4. A Geografia da Ideologia: Trumpistão, Putinistão e Bastardistão

4.1. A Divisão do Mundo em Blocos Ideológicos
 
    Ao fundo, vemos o globo terrestre dividido. De um lado, o “Trumpistão”; do outro, o “Putinistão”. Esta bipartição não representa nações reais, mas sim zonas de influência ideológica, como se o mundo estivesse a ser repartido por duas potências autoritárias concorrentes, mas paradoxalmente aliadas. Trata-se de uma distorção do mapa-múndi que substitui fronteiras políticas por fronteiras simbólicas, representando a guerra ideológica em curso.
    Esta representação evoca, de forma distorcida, a lógica da Guerra Fria, mas sem o contraponto da democracia liberal. Aqui, não há um “mundo livre” (o bloco ocidental) — apenas dois modelos de autoritarismo que se fortalecem mutuamente.

> **Dados do exercício**
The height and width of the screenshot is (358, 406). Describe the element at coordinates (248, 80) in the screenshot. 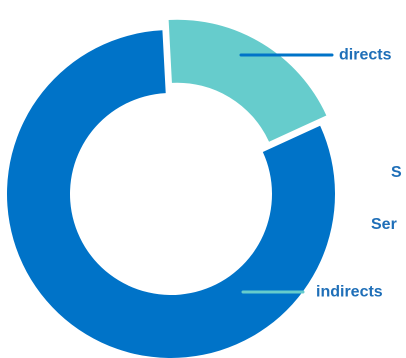

I see `slice-directs` at that location. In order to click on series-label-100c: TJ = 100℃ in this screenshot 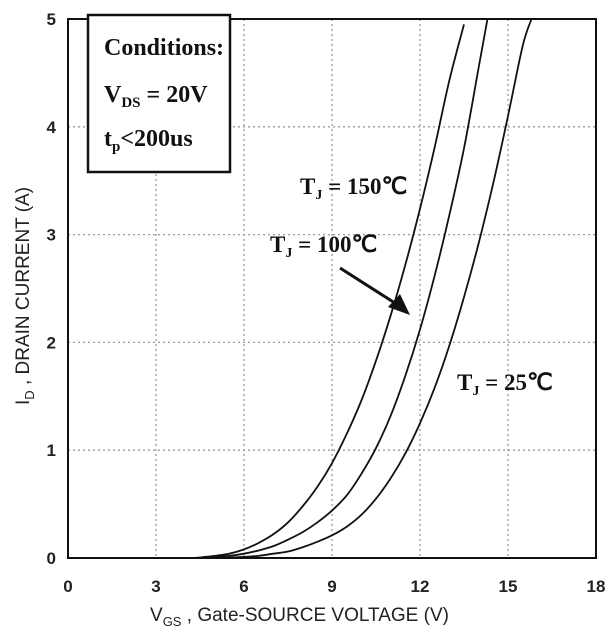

> **O que fazer**
Reescreva o trecho do texto sobre a geografia da ideologia entre "4. A Geografia" e "ideológica em curso.", inclusive, trocando "globo terrestre" por "planeta".

> **Resposta do exercício**
4. A Geografia da Ideologia: Trumpistão, Putinistão e Bastardistão

4.1. A Divisão do Mundo em Blocos Ideológicos
 
    Ao fundo, vemos o planeta dividido. De um lado, o “Trumpistão”; do outro, o “Putinistão”. Esta bipartição não representa nações reais, mas sim zonas de influência ideológica, como se o mundo estivesse a ser repartido por duas potências autoritárias concorrentes, mas paradoxalmente aliadas. Trata-se de uma distorção do mapa-múndi que substitui fronteiras políticas por fronteiras simbólicas, representando a guerra ideológica em curso.